Devant une telle situation, nombreux sont ceux qui ont critiqué le mouvement missionnaire de l’Occident qui voulait tout refaire à l’image de l’Europe. Pour eux, les évangélisateurs, en foulant aux pieds les cultures indigènes, pratiquaient une simple transplantation des institutions et des diverses réalisations ecclésiales des contrées de la vieille Europe.

Les populations dominées ne pouvaient rester sourdes et inactives durablement. Elles se rendirent compte qu’elles pouvaient déloger les étrangers dominateurs et exploiteurs, afin de bénéficier elles-mêmes, exclusivement, des richesses du pays. Avec la fin de la Seconde Guerre mondiale, écrit M. Legrain, la perspective d’une émancipation des peuples sous tutelle commença à prendre politiquement une urgence contagieuse auprès des pays en position de tuteur. C’est ainsi que débutèrent les mouvements de décolonisation et d’indépendance des peuples jusqu’alors soumis à l’emprise coloniale.

Cependant, constate l’auteur, la fin politique de la colonisation n’a pas signifié la fin de la présence des anciens colons ou de leurs successeurs. Leurs activités et leurs entreprises continuent d’exister dans les pays juridiquement libres.

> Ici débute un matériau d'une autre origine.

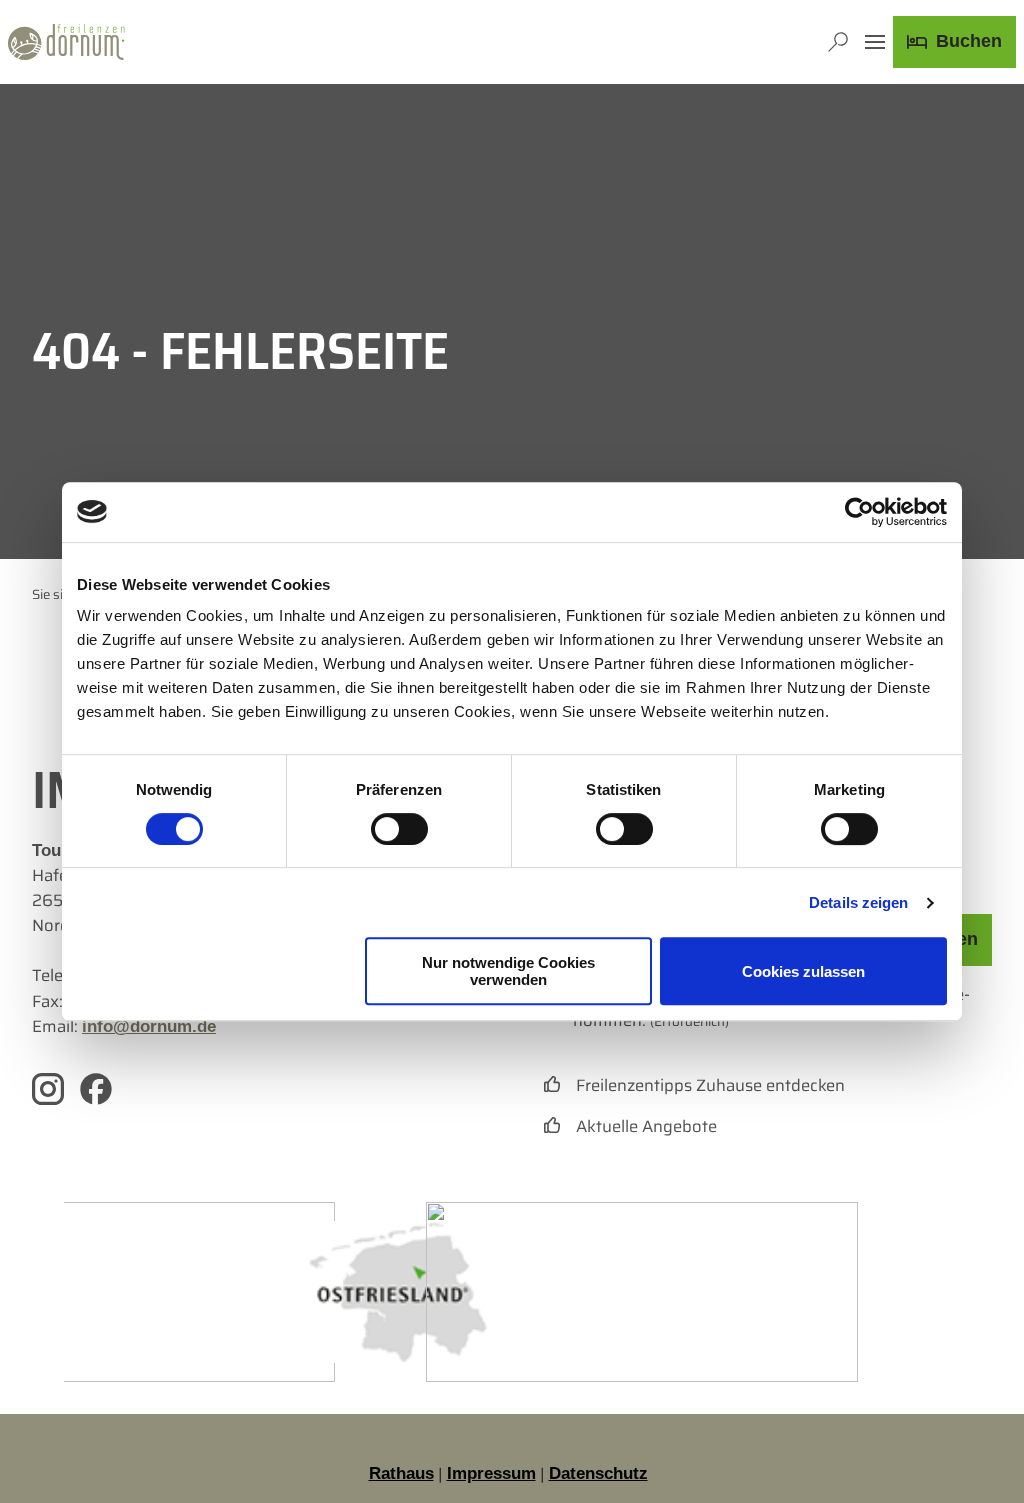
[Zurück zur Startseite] (66, 42)
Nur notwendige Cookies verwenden (508, 971)
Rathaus (401, 1473)
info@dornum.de (149, 1026)
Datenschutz (598, 1473)
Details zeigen (858, 902)
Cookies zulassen (803, 971)
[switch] (399, 829)
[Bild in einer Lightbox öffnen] (398, 1292)
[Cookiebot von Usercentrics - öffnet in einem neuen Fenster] (859, 512)
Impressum (491, 1473)
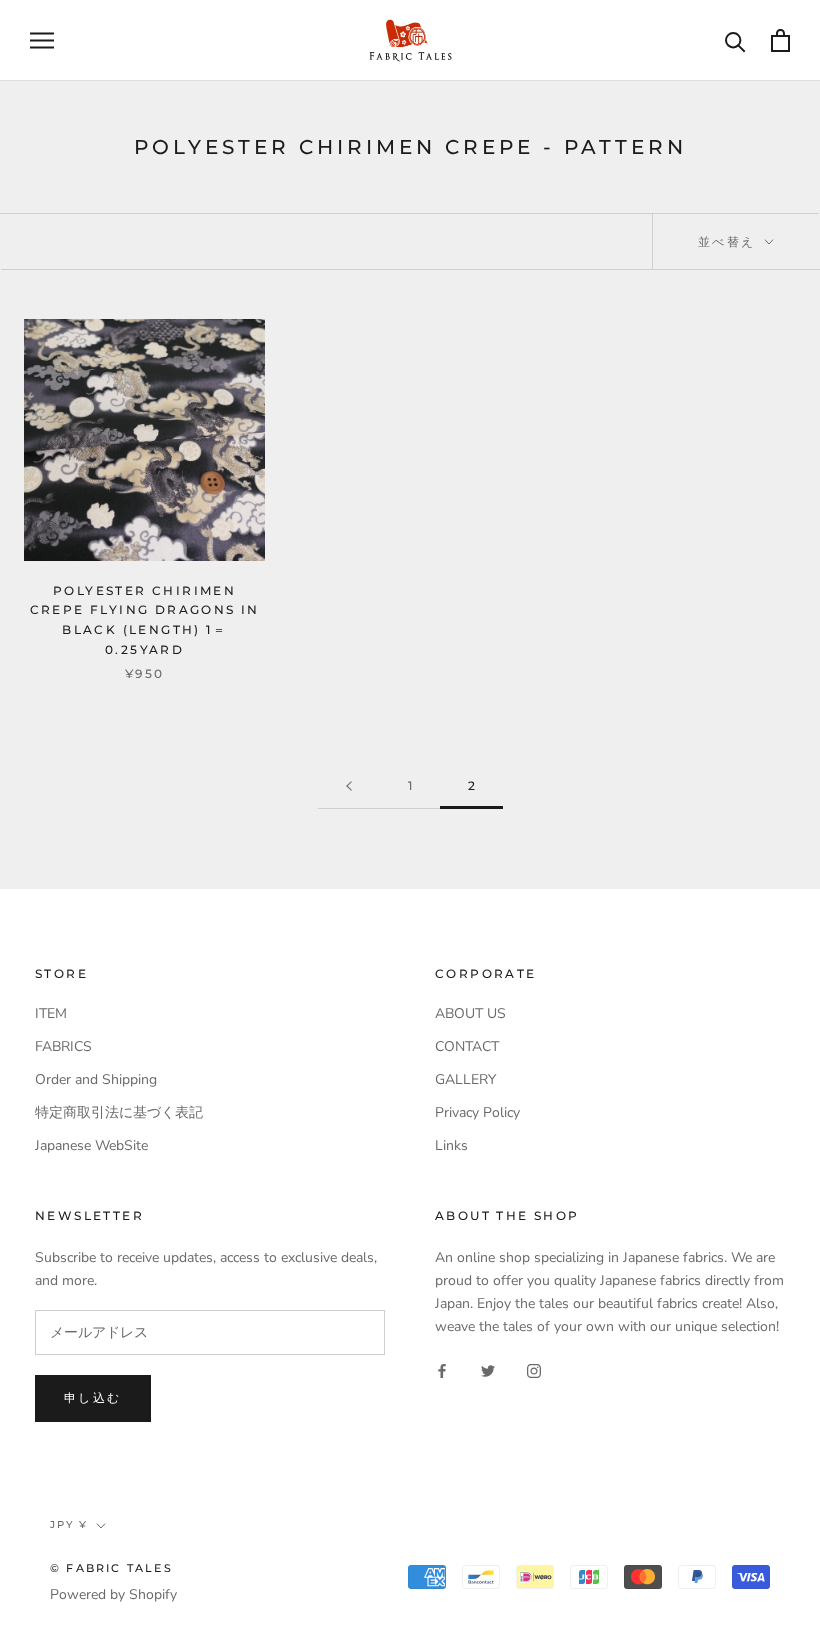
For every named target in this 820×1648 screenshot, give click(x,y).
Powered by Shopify (113, 1594)
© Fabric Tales (111, 1568)
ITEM (51, 1013)
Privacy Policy (477, 1112)
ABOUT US (470, 1013)
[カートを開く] (780, 40)
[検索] (735, 40)
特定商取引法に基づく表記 (119, 1112)
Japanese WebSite (91, 1145)
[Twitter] (488, 1370)
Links (451, 1145)
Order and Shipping (96, 1079)
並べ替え (729, 241)
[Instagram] (534, 1370)
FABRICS (63, 1046)
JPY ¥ (69, 1524)
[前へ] (349, 786)
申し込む (93, 1397)
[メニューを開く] (42, 40)
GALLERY (465, 1079)
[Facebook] (442, 1370)
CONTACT (467, 1046)
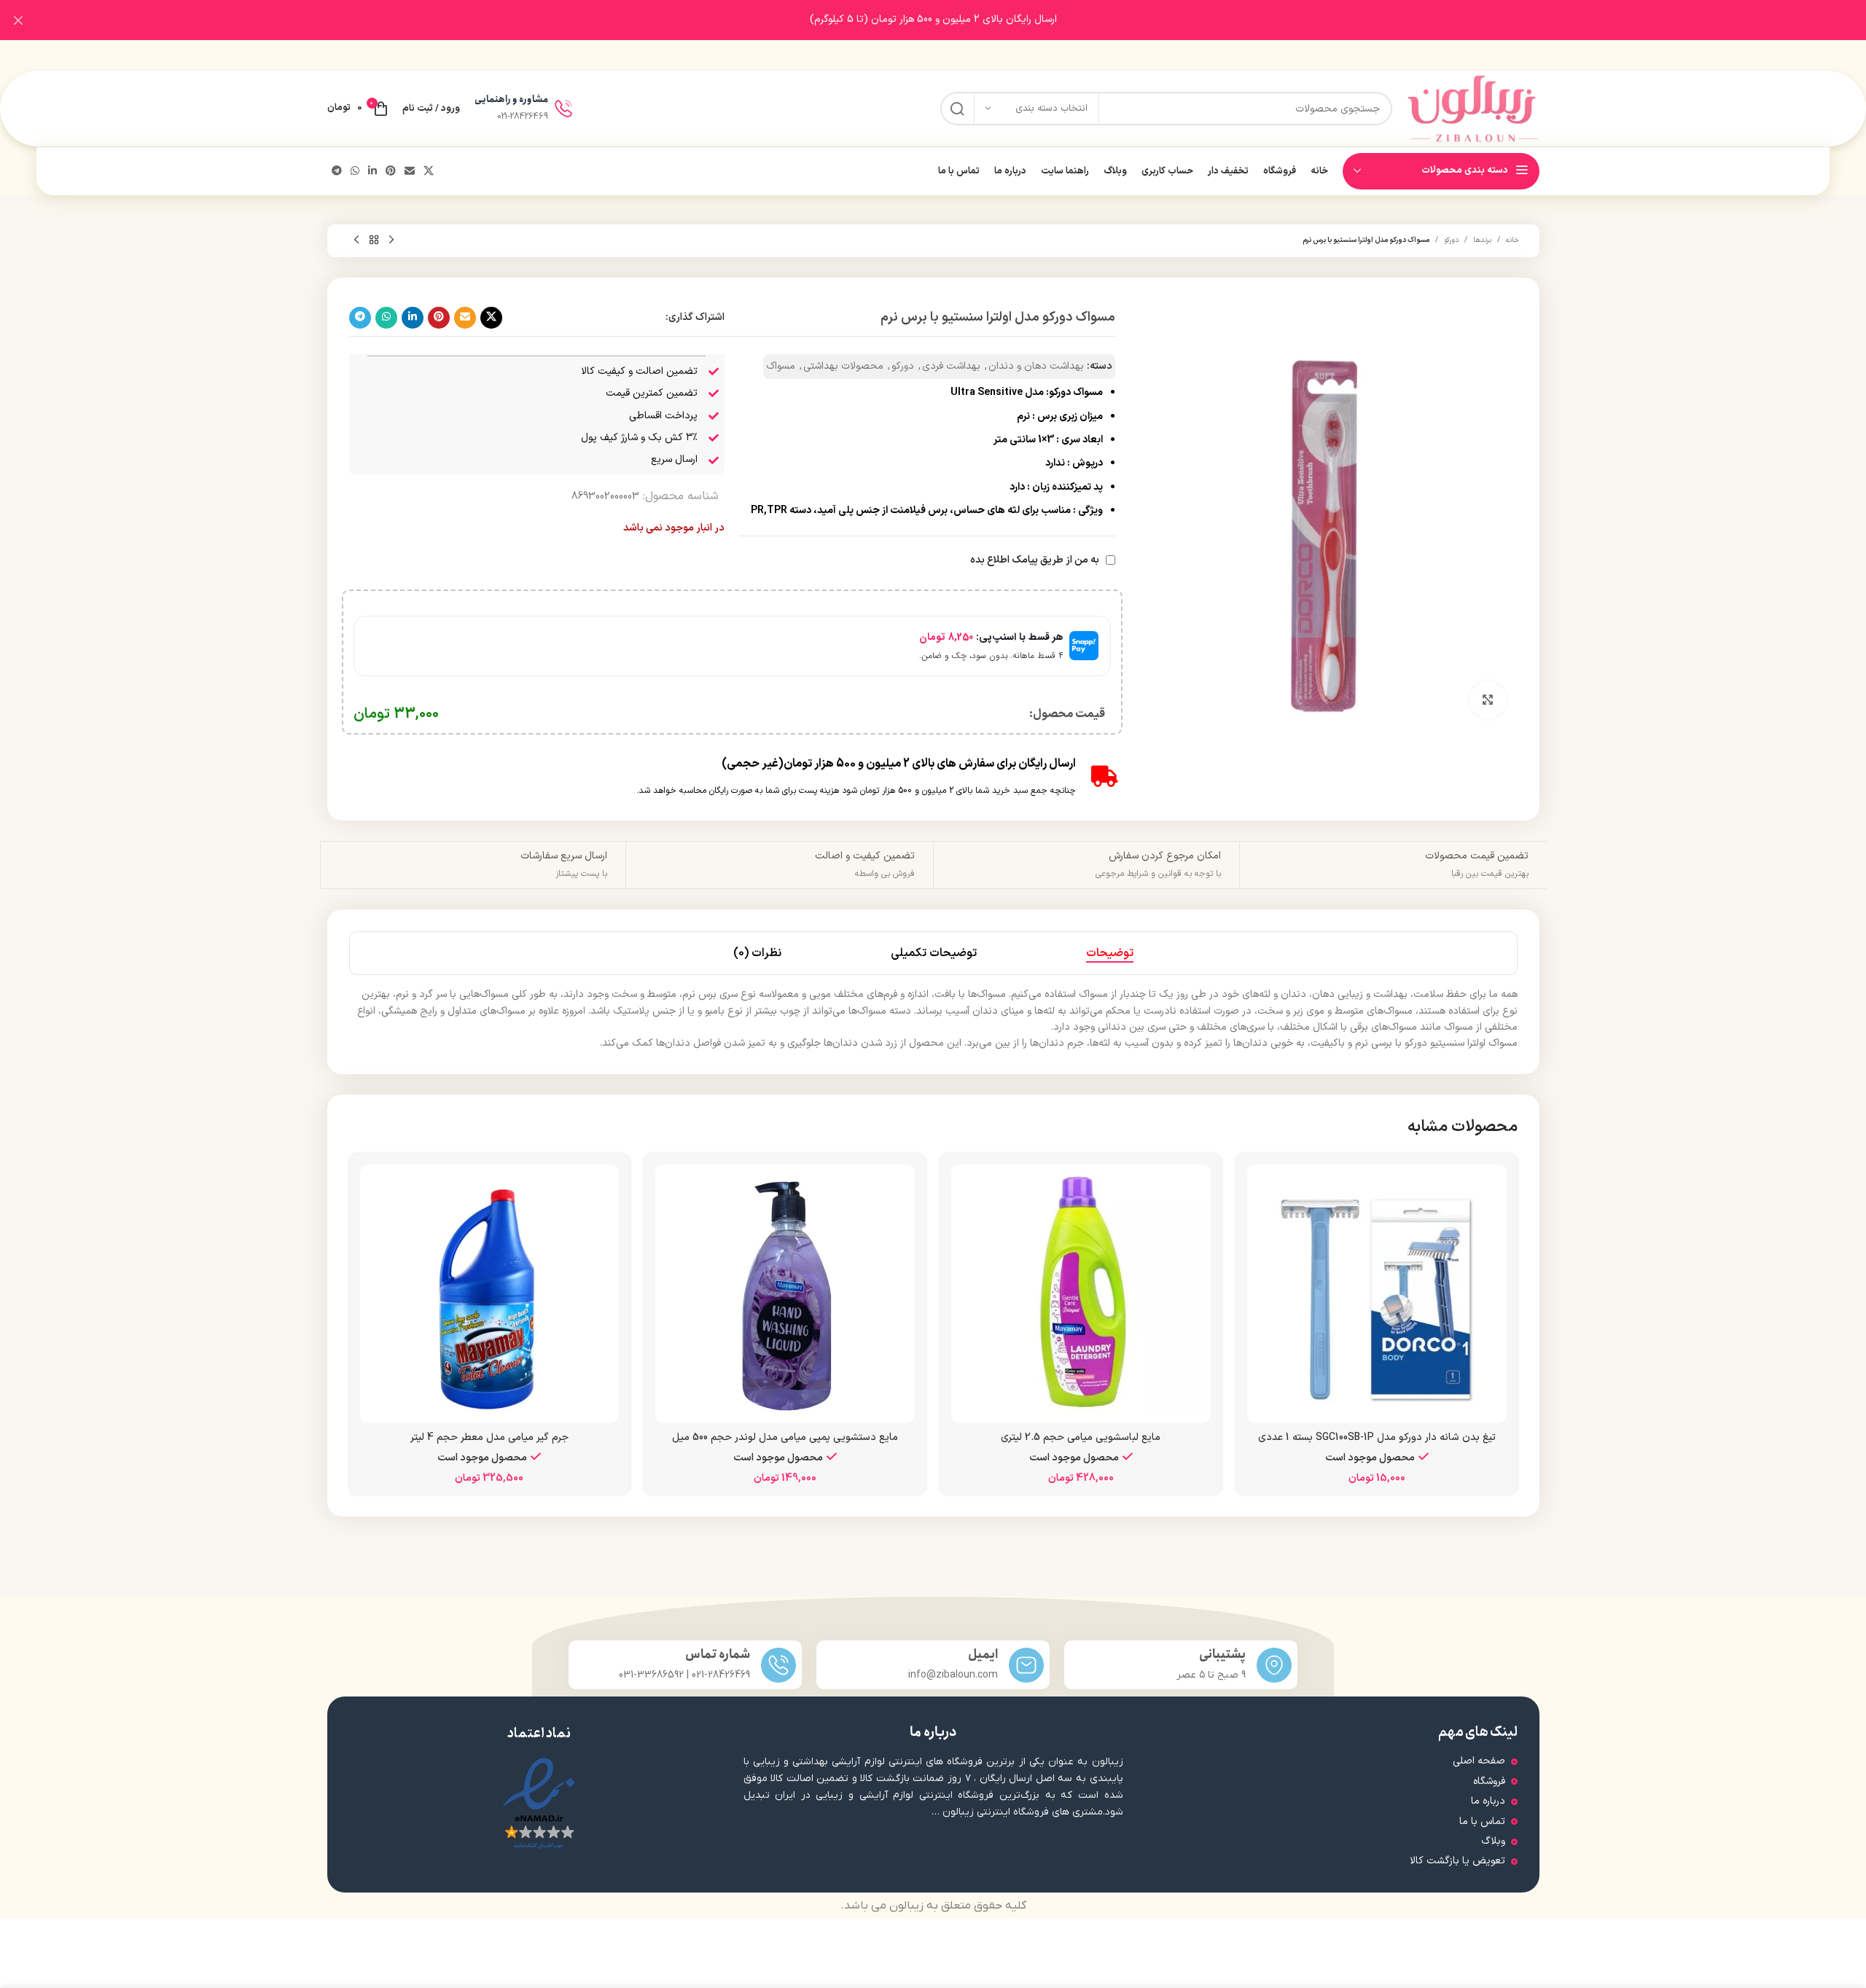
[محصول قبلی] (391, 240)
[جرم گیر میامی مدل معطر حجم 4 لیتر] (490, 1294)
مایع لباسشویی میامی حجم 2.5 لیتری (1080, 1437)
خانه (1512, 240)
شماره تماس (717, 1654)
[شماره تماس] (778, 1665)
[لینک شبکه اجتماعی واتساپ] (355, 171)
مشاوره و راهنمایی (511, 99)
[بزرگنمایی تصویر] (1487, 699)
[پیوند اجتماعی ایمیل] (409, 171)
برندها (1482, 240)
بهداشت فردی (951, 366)
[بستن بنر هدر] (18, 20)
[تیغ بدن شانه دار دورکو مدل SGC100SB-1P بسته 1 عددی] (1377, 1294)
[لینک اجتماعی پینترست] (390, 171)
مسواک (780, 366)
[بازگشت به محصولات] (374, 240)
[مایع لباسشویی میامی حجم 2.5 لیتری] (1081, 1294)
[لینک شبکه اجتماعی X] (428, 171)
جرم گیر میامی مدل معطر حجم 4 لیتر (489, 1437)
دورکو (1451, 240)
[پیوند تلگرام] (336, 171)
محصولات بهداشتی (843, 366)
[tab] (1109, 953)
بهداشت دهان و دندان (1036, 366)
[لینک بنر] (955, 20)
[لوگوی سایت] (1473, 108)
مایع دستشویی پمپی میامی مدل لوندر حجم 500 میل (785, 1437)
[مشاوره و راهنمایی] (563, 108)
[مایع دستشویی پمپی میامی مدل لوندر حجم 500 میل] (785, 1294)
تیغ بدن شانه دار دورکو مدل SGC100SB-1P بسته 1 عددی (1377, 1437)
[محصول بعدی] (356, 240)
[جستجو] (957, 108)
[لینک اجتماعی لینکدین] (372, 171)
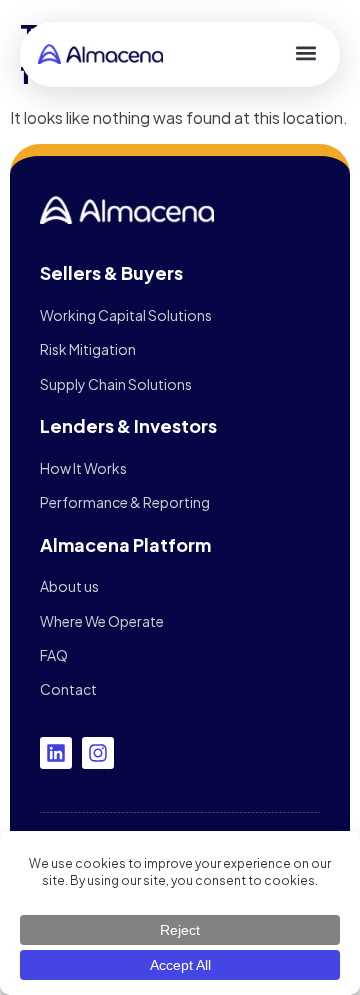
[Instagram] (98, 753)
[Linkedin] (56, 753)
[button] (305, 52)
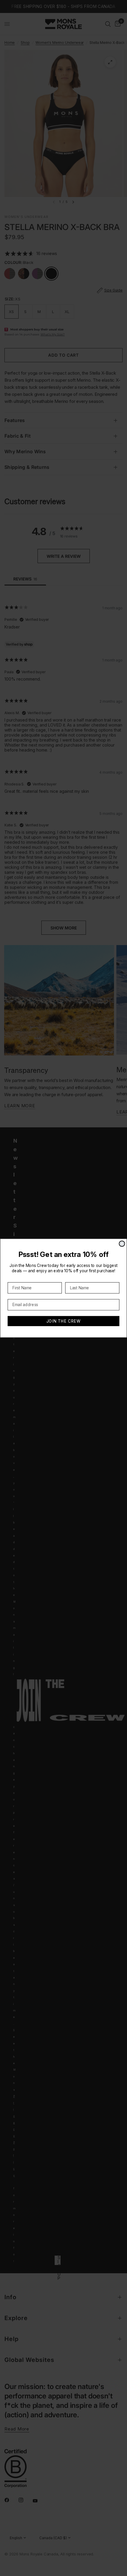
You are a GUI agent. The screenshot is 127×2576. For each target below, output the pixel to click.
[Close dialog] (122, 1243)
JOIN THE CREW (63, 1320)
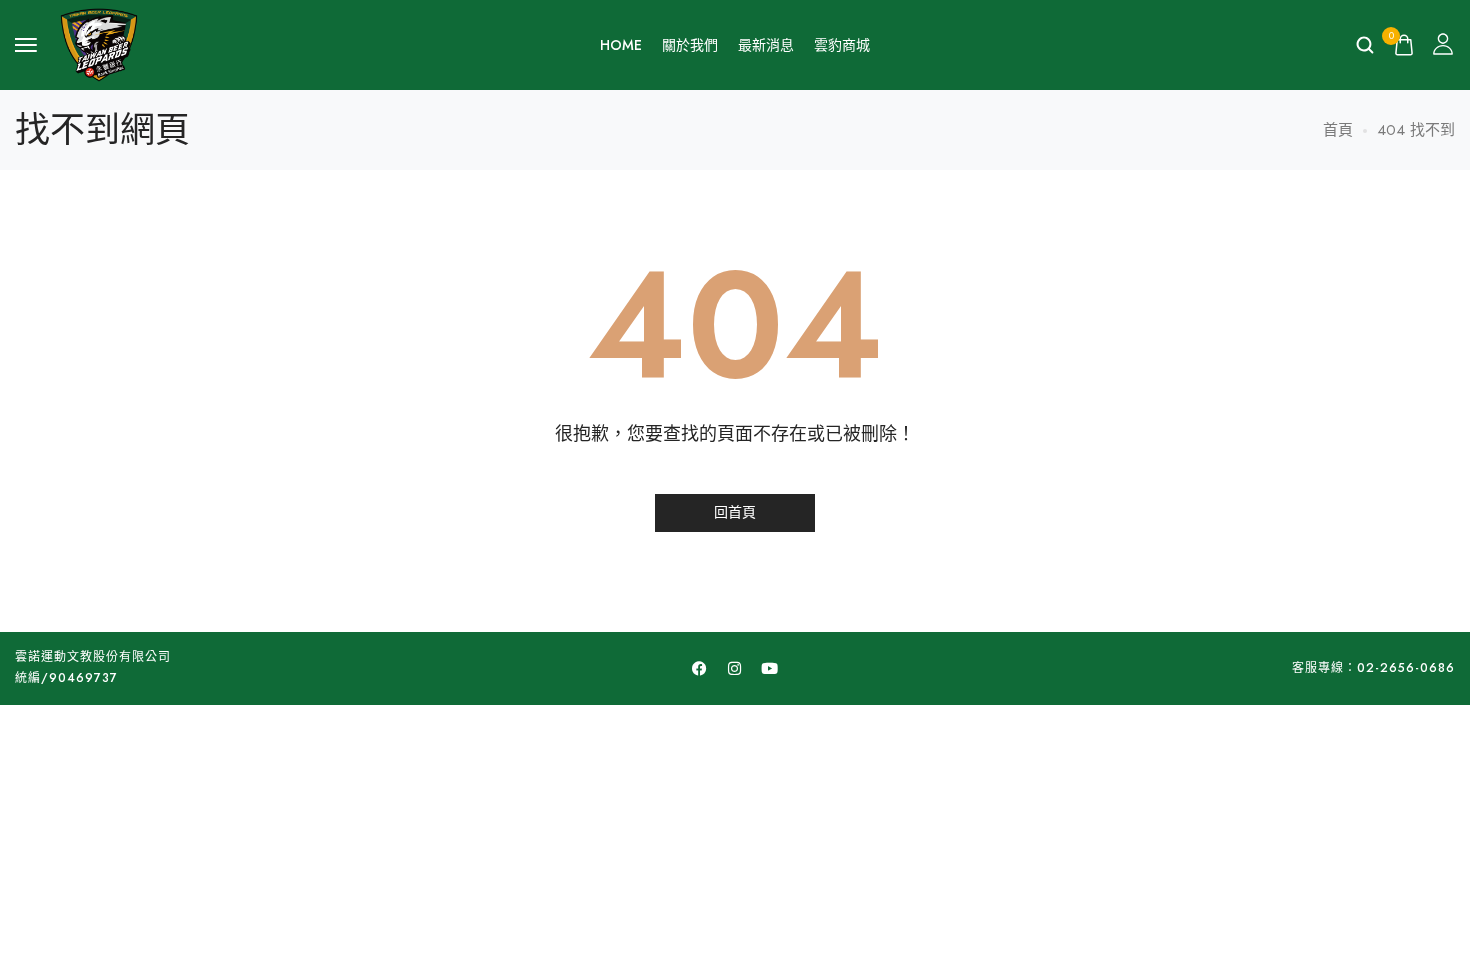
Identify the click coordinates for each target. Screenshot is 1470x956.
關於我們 (690, 45)
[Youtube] (770, 668)
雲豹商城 (842, 45)
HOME (621, 45)
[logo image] (99, 43)
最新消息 (766, 45)
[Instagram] (735, 668)
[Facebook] (700, 668)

De nouvelles formes de colonisation plus insidieuses prennent parfois le relais des conquêtes guerrières : des nations plus riches, plus entreprenantes ou en manque d’espace pour leur population, achètent des terres, des ressources forestières, minières ou aquatiques, afin de les exploiter au mieux de leur propres besoins. Désormais, les données du problème se sont diversifiées et sont devenues plus complexes. Les grands bénéficiaires des accaparements bétonnent et fortifient leurs fossés et leurs ouvrages de défense. Ainsi, un demi-siècle après ces indépendances, certains pays occidentaux gardent encore avec les pays africains d’étranges relations.

Colonisation spirituelle

Du côté de l’Eglise, écrit l’auteur, ce n’est que vers la moitié du XXe siècle que le Vatican a commencé à nommer des évêques indigènes, mais ceux-ci restent construits sur le modèle de leurs prédécesseurs occidentaux. Tout est fait d’ailleurs sur le modèle romain et les contradictions ne sont pas les bienvenues, même si l’Eglise prône l’inculturation religieuse. Tout écart par rapport aux réglementations établies par le Vatican se trouve réprimandé, avec toutes les nuances de la contrainte que les instances vaticanes manient avec brio depuis des siècles, y compris envers des évêques.

Pour le Père Legrain, il est souhaitable de mettre en place une évangélisation suffisamment décantée de ses inévitables allusions européennes. Tant que cela ne sera pas le cas, on parlera toujours d’une colonisation spirituelle. Or, pour lui, qu’il s’agisse de colonisation ou d’évangélisation, une paix durable ne peut s’installer que dans la liberté, le respect de l’autre, la réciprocité et la solidarité.